PROs related to postoperative recovery from prior clinical studies were gathered by searching literature from the following databases: PubMed, Embase, Cochrane Library (via the Ovid), China National Knowledge Infrastructure (CNKI) and Wanfang database. Additionally, face-to-face interviews were conducted among postoperative adult patients across all surgical departments of West China Hospital. Each patient independently completed a semi-open questionnaire that captured their actual experiences after surgery and understanding of postoperative recovery. Based on the International Classification of Functioning, Disability, and Health, the results of the systematic literature review and patient interviews were converted into items to join the item pool. And the reporting frequency of each item was calculated.

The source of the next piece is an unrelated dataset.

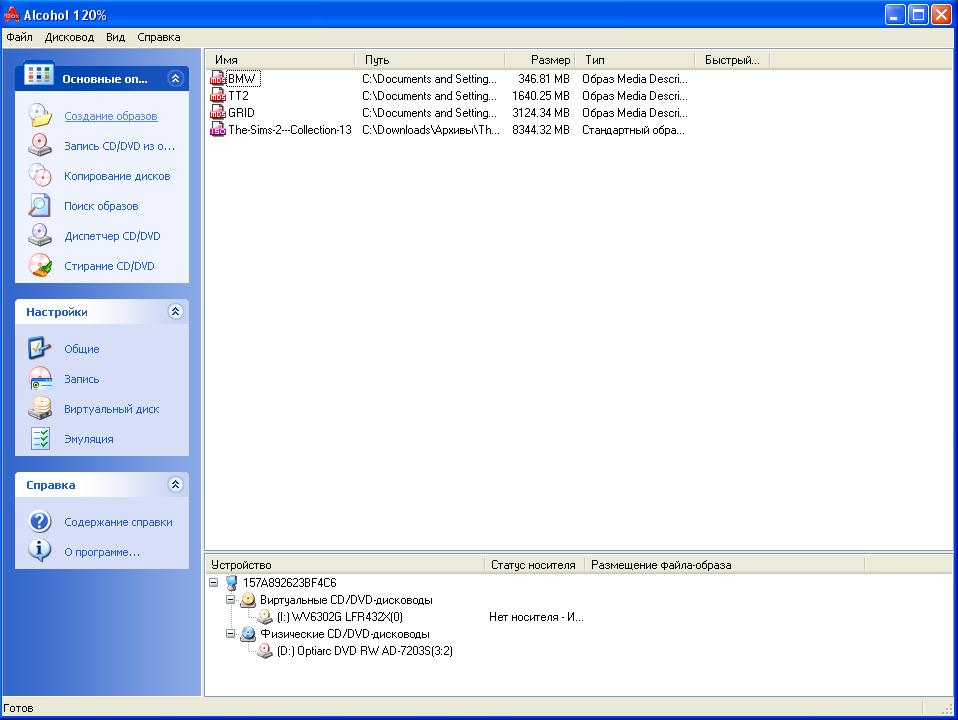Open the Дисковод menu
Screen dimensions: 958x720
click(x=69, y=37)
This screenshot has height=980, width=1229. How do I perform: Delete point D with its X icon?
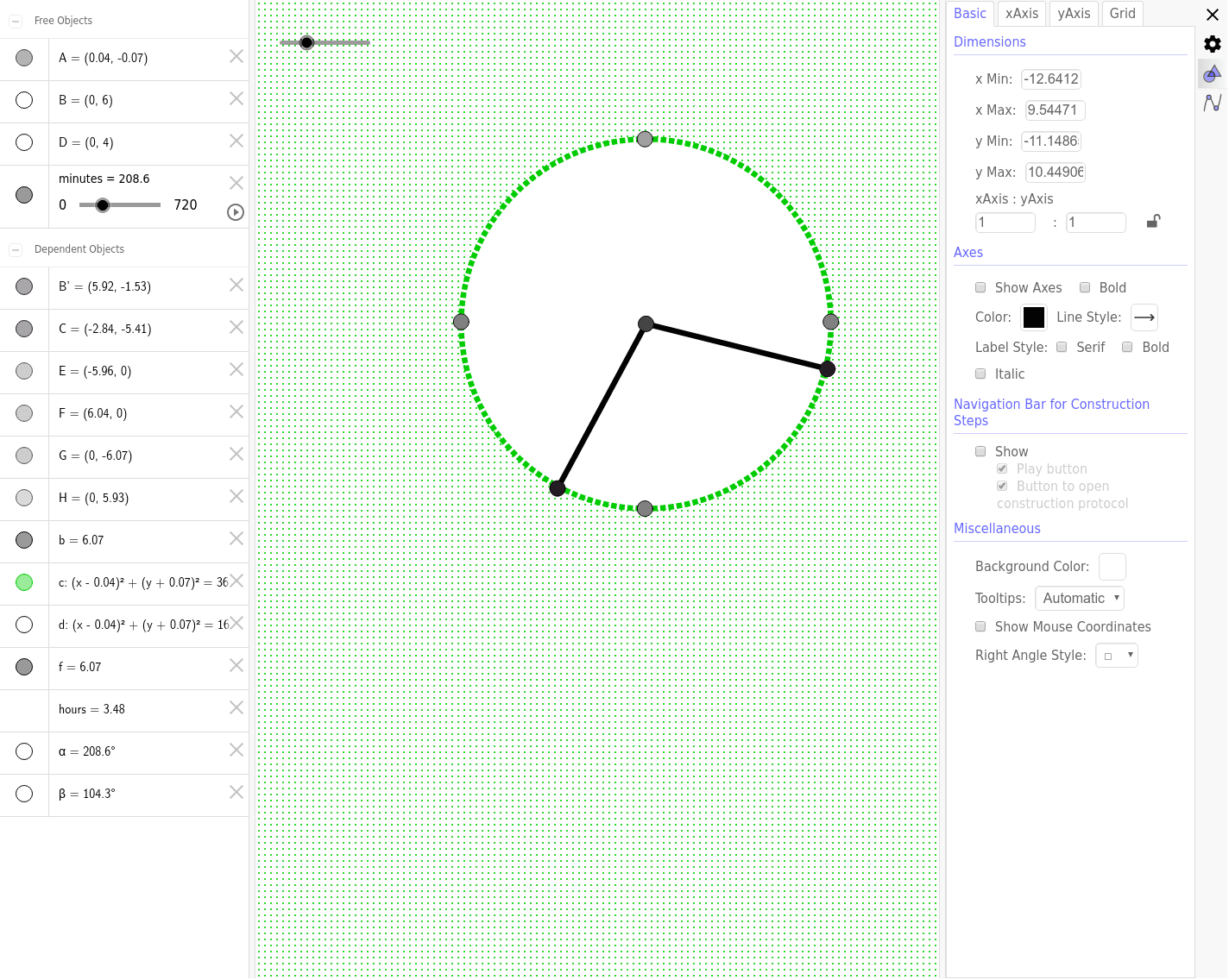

Formulating the Final Version

Based on item reporting frequency and topic relevance, the research team developed an initial draft of the scale and item definitions via group discussions. To improve the content of the scale, a Delphi consultation was held.¹⁰ An expert panel of doctors and nurses with extensive clinical experience in perioperative management was invited from various surgery, anesthesiology, and rehabilitation departments at West China Hospital. The importance of each item was independently assessed by experts using a Likert scale ranging from 0 to 9 points, with a score of ≥7 points indicating a high level of importance. The experts could propose revisions to each item or add new items via email. The support rate was defined as the proportion of experts considering an item highly significant. If the support rate was less than 70%, the item needed to be modified or deleted. Experts reached a consensus regarding the significance of individual items when the coefficient of variation (CV) was less than 0.25. Kendall’s coordination coefficient was computed to assess the consistency of the importance scores across all experts, with a P-value less than 0.05, indicating agreement among all experts. The termination criteria for the Delphi method involved satisfying the conditions of the CV and Kendall’s coefficient, as mentioned above. The final version of the PRSA was derived by consolidating the outcomes from the final round of consultation.

Validation of the Scale

The inclusion criteria were as follows: (1) patients aged over 18 years who planned to undergo elective abdominal surgeries under general anesthesia, local anesthesia, or regional nerve block; (2) patients who provided signed informed consent. Patients who could not communicate, understand the scale for various reasons, or complete the scale were excluded.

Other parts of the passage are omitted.